Gli incendi da oltre un mese, ormai, stanno devastando vaste aree della Siberia e dell’Alaska, oltre il circolo polare artico. Coinvolta anche, in misura minore, la Groenlandia. Sono almeno cento, secondo il Copernicus Atmosphere Monitoring Service (Cams), i roghi di durata e intensità significativa che si sono verificati a nord del circolo polare artico a partire da giugno. Le foreste di questi territori sono da sempre interessate da incendi, ma questa volta il fenomeno è «senza precedenti». A definirlo così sono sia il Cams (che dipende dal Centro europeo per le previsioni meteorologiche a medio termine) sia l’Organizzazione meteorologica mondiale (Omm). Gli incendi di quest’anno, oltre ad essere iniziati un mese prima del solito, sono straordinari sia per la loro durata, sia per la loro estensione territoriale. E stanno immettendo nell’atmosfera quantità enormi di anidride carbonica: secondo l’Omm, nel solo mese di giugno questi roghi hanno prodotto la stessa quantità di CO2 emessa in un anno dalla Svezia. E non è che una stima parziale, che alcuni scienziati ritengono già superata.

Le cause

Le aree più coinvolte sono Alaska e Siberia, dove alcuni roghi — secondo l’Organizzazione meteorologica mondiale — sono stati così estesi da coprire una superficie pari a quella di 100mila campi da calcio. Sia nello Stato americano, sia nella regione settentrionale della Russia quest’anno sono state registrate temperature insolitamente alte, che contribuiscono a rendere gli incendi più probabili e più estesi, perché fanno crescere più arbusti che poi, una volta seccati, bruciano facilmente, ad esempio se vengono colpiti da un fulmine. Il caldo, inoltre, asciuga terreni che normalmente sono ricchi di acqua e per questo immuni alle fiamme. È il caso, ad esempio, dei depositi naturale di torba, che già nel 2010, in alcune regioni nord-orientali della Russia, hanno alimentato un incendio durato settimane che costrinse le autorità a dichiarare lo stato di emergenza. Oppure del devastante incendio della tundra artica che ha interessato l’Alaska nel 2007, che ridusse in cenere un’area di oltre 1000 kmq: poco meno dell’estensione dell’intera provincia di Imperia.
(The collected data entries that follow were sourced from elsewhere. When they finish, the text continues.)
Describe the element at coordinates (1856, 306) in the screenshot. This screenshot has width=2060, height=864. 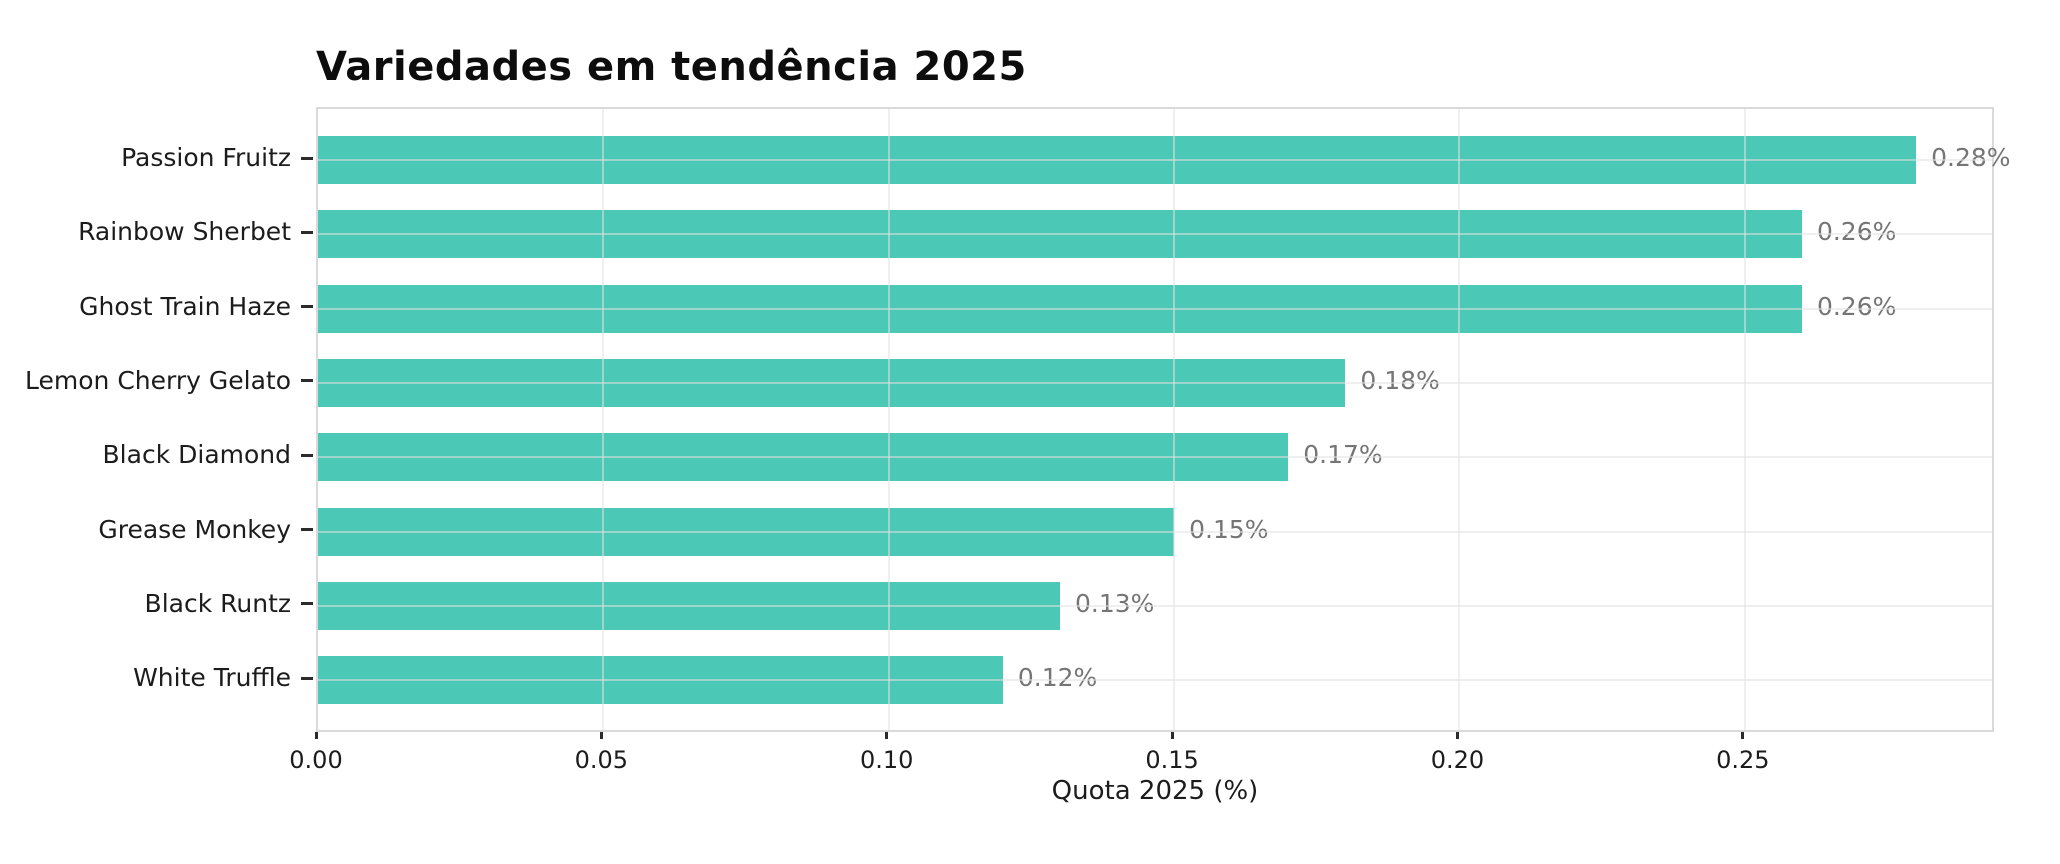
I see `bar-value-label-2: 0.26%` at that location.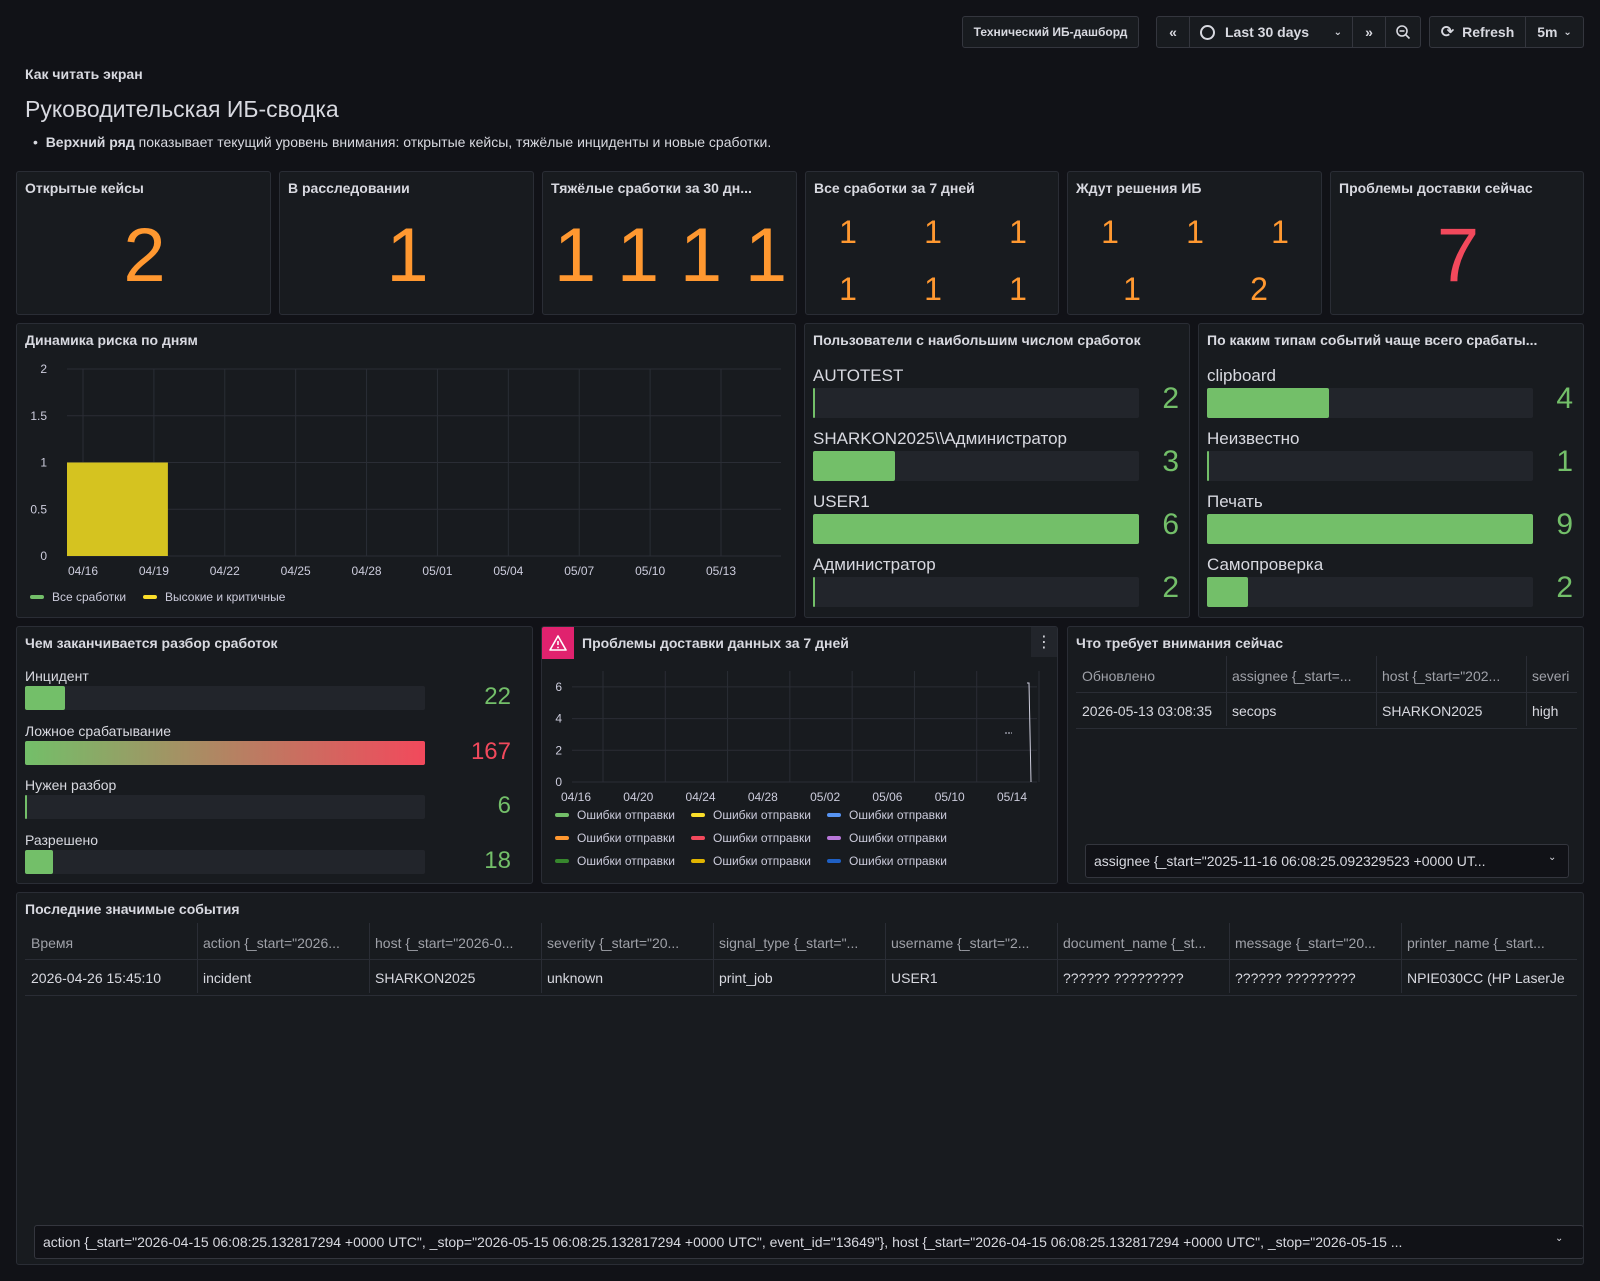 The height and width of the screenshot is (1281, 1600). I want to click on dashboard-link-button: Технический ИБ-дашборд, so click(1050, 32). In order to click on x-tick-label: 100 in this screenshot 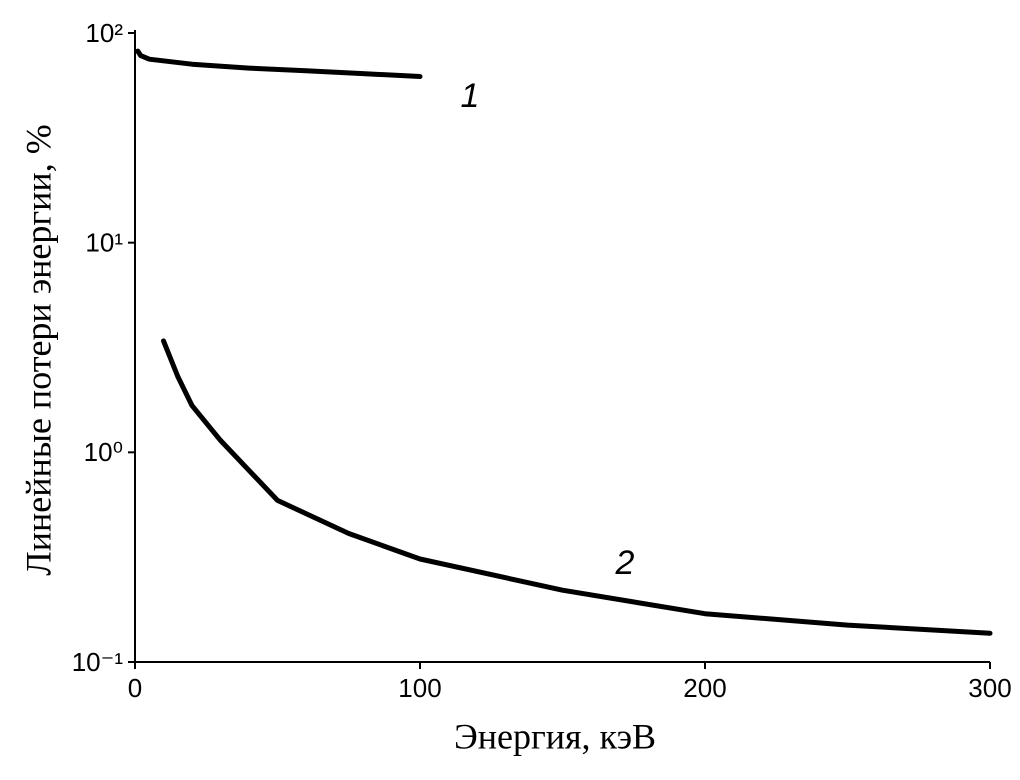, I will do `click(420, 688)`.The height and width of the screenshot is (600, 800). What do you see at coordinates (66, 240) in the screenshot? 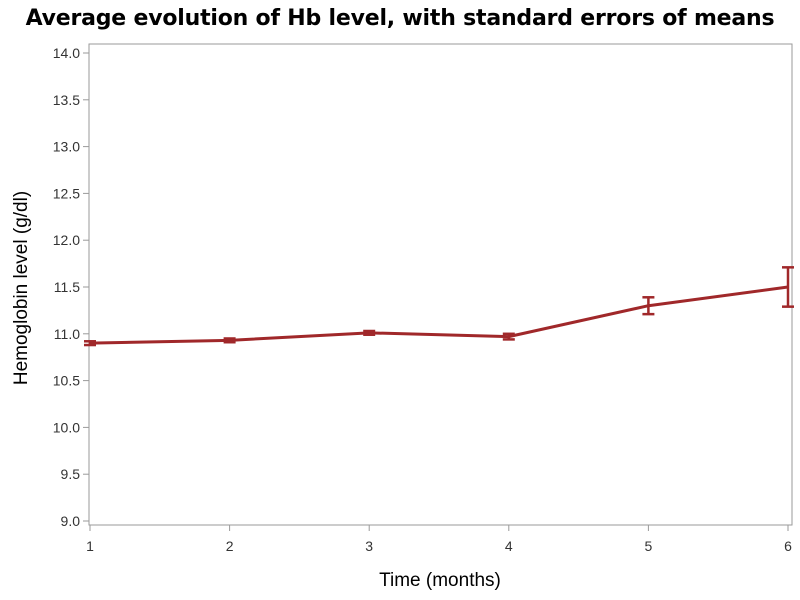
I see `y-tick-label: 12.0` at bounding box center [66, 240].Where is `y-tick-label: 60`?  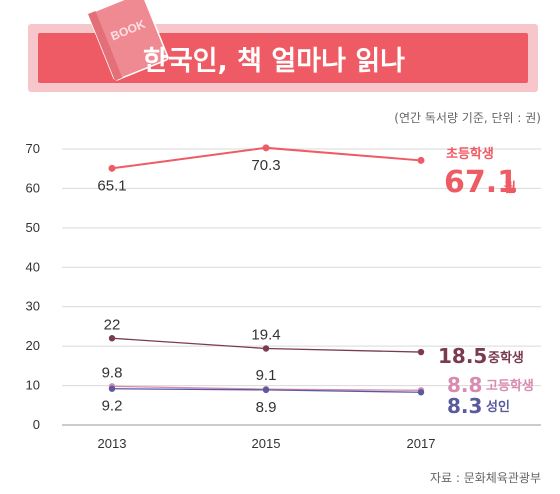 y-tick-label: 60 is located at coordinates (33, 188).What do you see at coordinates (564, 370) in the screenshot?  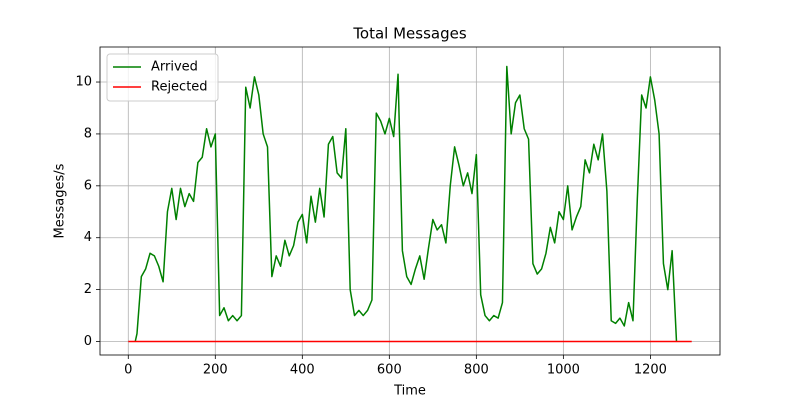 I see `x-tick-label: 1000` at bounding box center [564, 370].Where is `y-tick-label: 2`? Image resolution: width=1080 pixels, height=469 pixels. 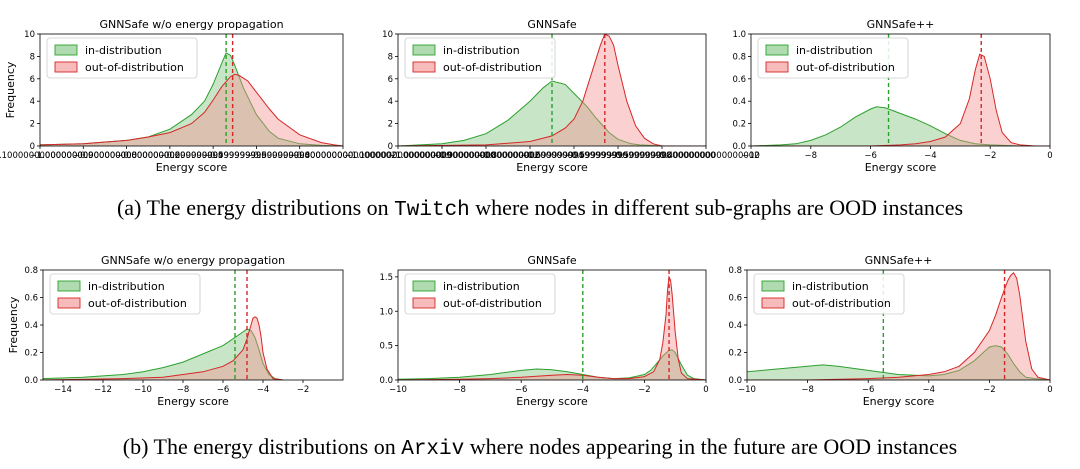 y-tick-label: 2 is located at coordinates (390, 125).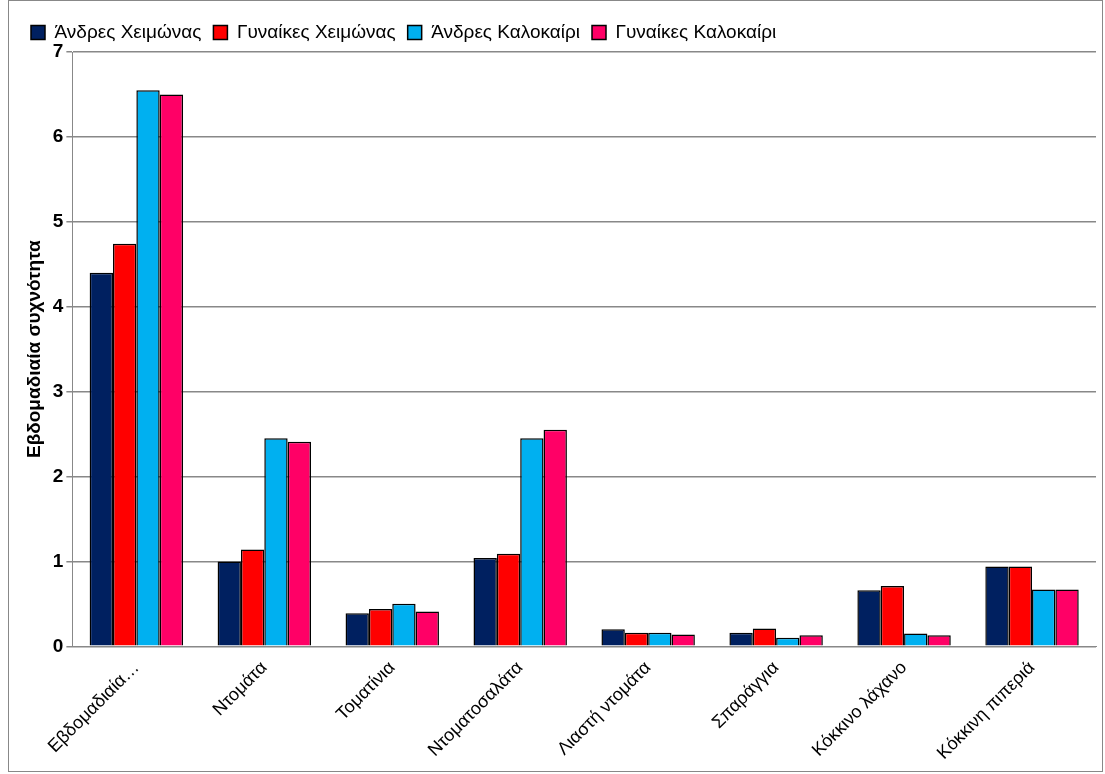 The height and width of the screenshot is (774, 1105). Describe the element at coordinates (58, 51) in the screenshot. I see `y-tick-label: 7` at that location.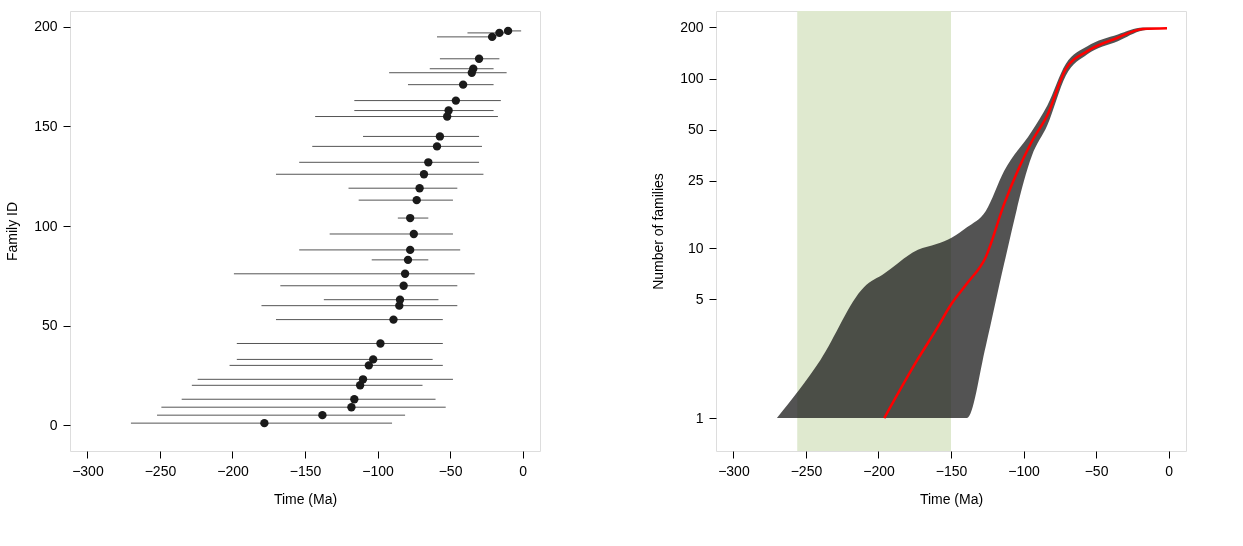 The width and height of the screenshot is (1243, 546). What do you see at coordinates (696, 248) in the screenshot?
I see `y-tick-label: 10` at bounding box center [696, 248].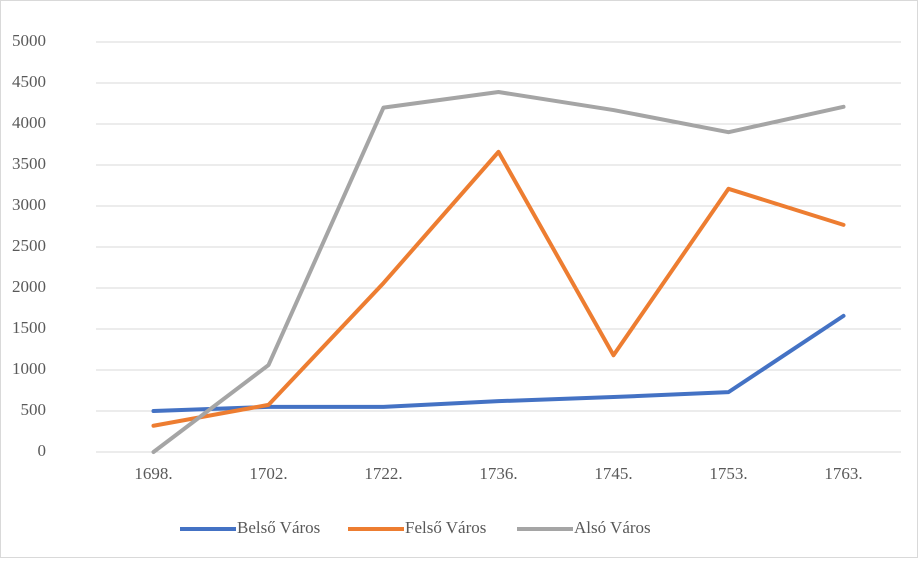 The width and height of the screenshot is (919, 564). What do you see at coordinates (613, 474) in the screenshot?
I see `x-tick-label: 1745.` at bounding box center [613, 474].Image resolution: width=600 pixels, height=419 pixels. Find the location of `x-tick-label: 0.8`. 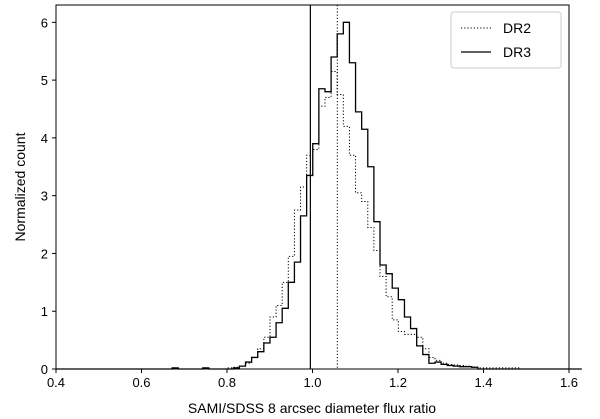

x-tick-label: 0.8 is located at coordinates (227, 382).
I roghi visibili dallo spazio

Gli incendi di quest’anno sono così estesi da essere visibili dallo spazio. Alcune immagini satellitari della Nasa mostrano i roghi siberiani che si sono scatenati nelle regioni di Irkutsk, Krasnoyarsk e Buryatia, e che si ritiene siano stati causati dai fulmini: a destra si vedono i punti da cui si propaga il fumo, al centro la spirale di cenere che hanno generato:

Incendi in Siberia e Alaska, a nord del circolo polare artico

Un’immagine satellitare di Nasa mostra l’estensione di alcuni incendi e la spirale di fumo (Foto: Nasa)
L’avvertimento degli scienziati

Il fenomeno non è nuovo, ma è molto peggiorato, complice il cambiamento climatico che, secondo l’Omm, « amplifica il rischio» che incendi simili si verifichino per via delle «temperature in aumento» e degli «slittamenti nell’andamento delle precipitazioni». È da anni che ricercatori e scienziati spiegano i rischi dell’innalzamento delle temperature nelle aree subpolari, quelle della tundra: uno studio di Nature del 2011 spiegava, ad esempio, che con lo scongelamento della parte superficiale del terreno permanentemente ghiacciato — il permafrost — si potrebbero rilasciare nell’atmosfera enormi quantità di carbonio e di metano. E, in caso di incendi, il fenomeno diventa esplosivo: una vera e propria bomba ecologica.